要求: 根据以往的电话营销的数据,对用户进行分析,提取有价值的信息,并预测是否响应电话营销。 其他相关说明: 1.The zip file includes two datasets:
- bank-additional-full.csv with all examples, ordered by date (from May 2008 to November 2010).
- bank-additional.csv with 10% of the examples (4119), randomly selected from bank-additional-full.csv. The smallest dataset is provided to test more computationally demanding machine learning algorithms The binary classification goal is to predict if the client will subscribe a bank term deposit (variable y). 2.Number of Instances: 41188 for bank-additional-full.csv 3.Number of Attributes: 20 + output attribute. 4.Attribute information: Input variables:
1 - age (numeric) 2 - job : type of job (categorical: 'admin.', 'blue-collar', 'entrepreneur', 'housemaid', 'management', 'retired', 'self-employed', 'services', 'student', 'technician', 'unemployed', 'unknown') 3 - marital : marital status (categorical: 'divorced', 'married', 'single', 'unknown'; note: 'divorced' means divorced or widowed) 4 - education (categorical: 'basic.4y', 'basic.6y', 'basic.9y', 'high.school', 'illiterate', 'professional.course', 'university.degree', 'unknown') 5 - default: has credit in default? (categorical: 'no', 'yes', 'unknown') 6 - housing: has housing loan? (categorical: 'no', 'yes', 'unknown') 7 - loan: has personal loan? (categorical: 'no', 'yes', 'unknown')
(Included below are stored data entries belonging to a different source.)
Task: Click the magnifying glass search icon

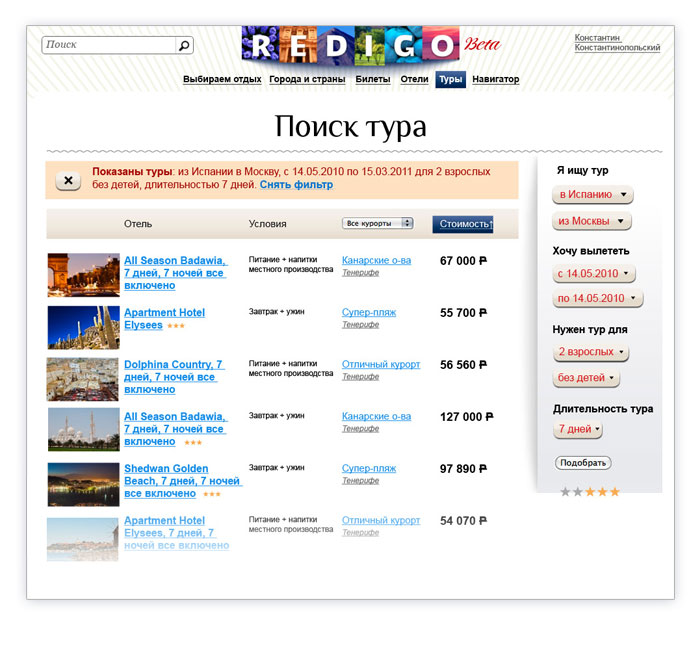Action: (x=184, y=45)
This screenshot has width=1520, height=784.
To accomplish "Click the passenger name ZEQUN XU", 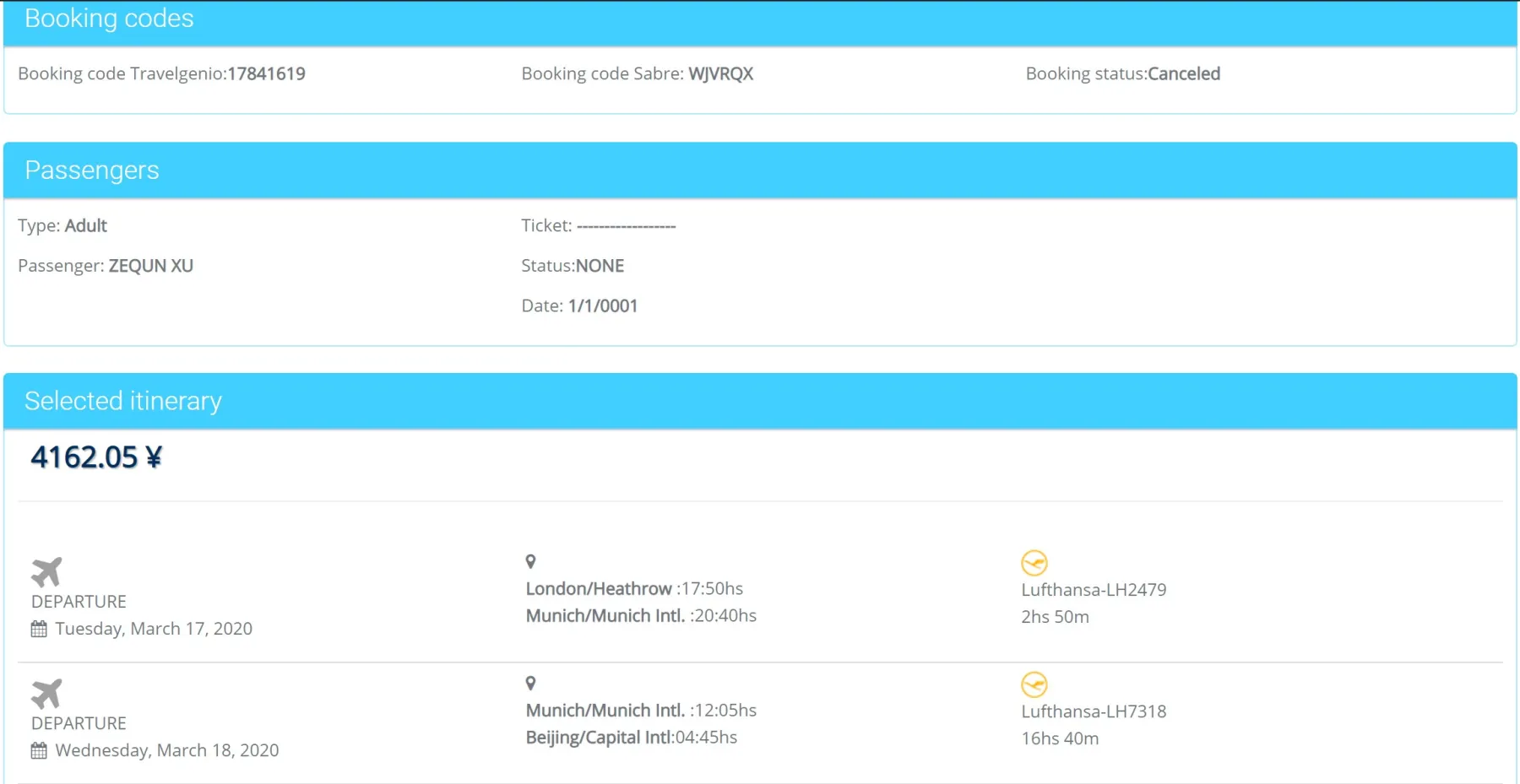I will click(x=150, y=266).
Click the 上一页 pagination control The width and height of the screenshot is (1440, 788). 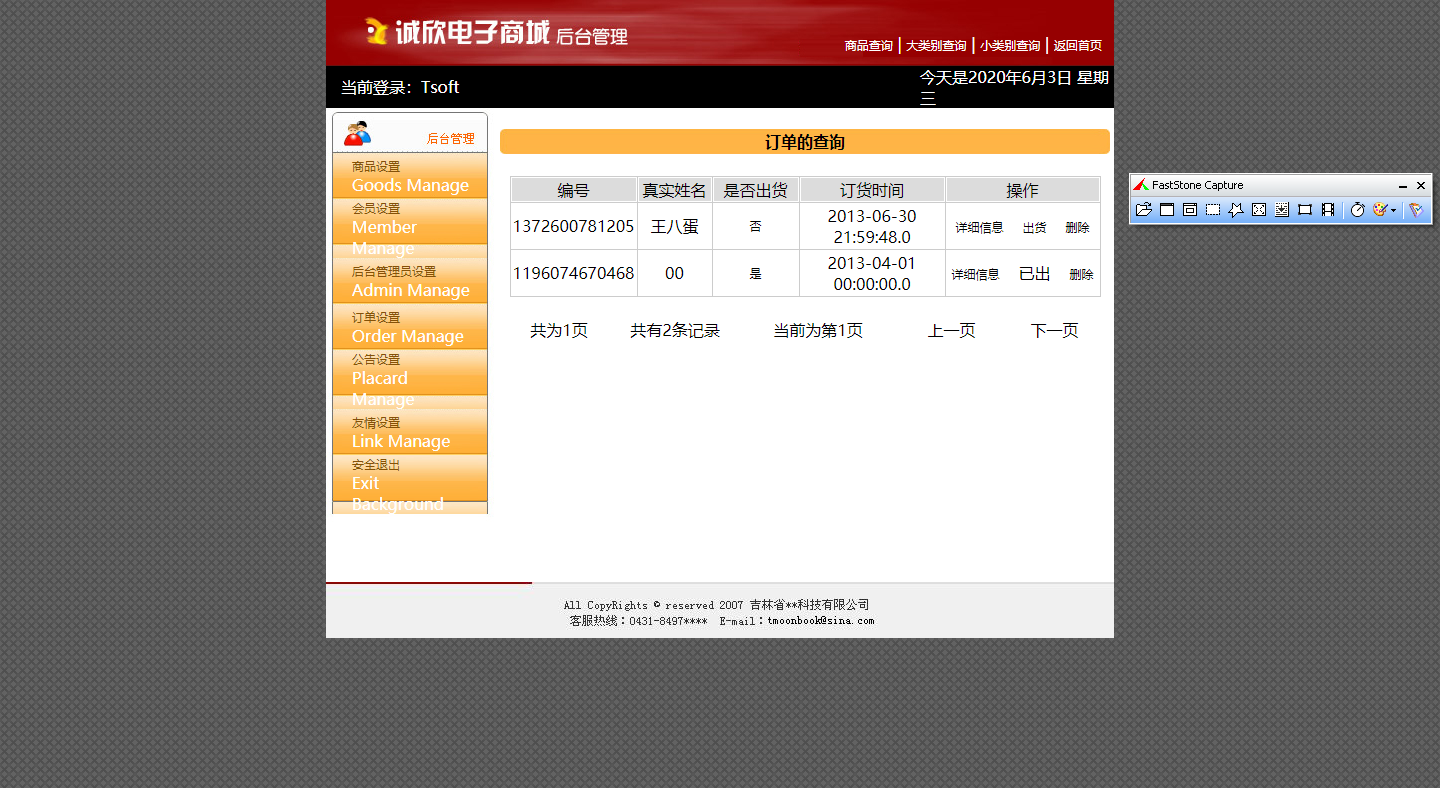coord(951,330)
8 - contact: contact communication type (categorical: 'cellular', 'telephone') 9 - month: last contact month of year (categorical: 'jan', 'feb', 'mar', ..., 'nov', 'dec') 10 - day_of_week: last contact day of the week (categorical: 'mon', 'tue', 'wed', 'thu', 'fri') 11 - duration: last contact duration, in seconds (numeric). Important note: this attribute highly affects the output target (e.g., if duration=0 then y='no'). Yet, the duration is not known before a call is performed. Also, after the end of the call y is obviously known. Thus, this input should only be included for benchmark purposes and should be discarded if the intention is to have a realistic predictive model.
12 - campaign: number of contacts performed during this campaign and for this client (numeric, includes last contact) 13 - pdays: number of days that passed by after the client was last contacted from a previous campaign (numeric; 999 means client was not previously contacted) 14 - previous: number of contacts performed before this campaign and for this client (numeric) 15 - poutcome: outcome of the previous marketing campaign (categorical: 'failure', 'nonexistent', 'success')
16 - emp.var.rate: employment variation rate - quarterly indicator (numeric) 17 - cons.price.idx: consumer price index - monthly indicator (numeric) 18 - cons.conf.idx: consumer confidence index - monthly indicator (numeric) 19 - euribor3m: euribor 3 month rate - daily indicator (numeric) 20 - nr.employed: number of employees - quarterly indicator (numeric) Output variable (desired target): 21 - y - has the client subscribed a term deposit? (binary: "yes", "no") 5.Missing Attribute Values: There are several missing values in some categorical attributes, all coded with the "unknown" label. These missing values can be treated as a possible class label or using deletion or imputation techniques.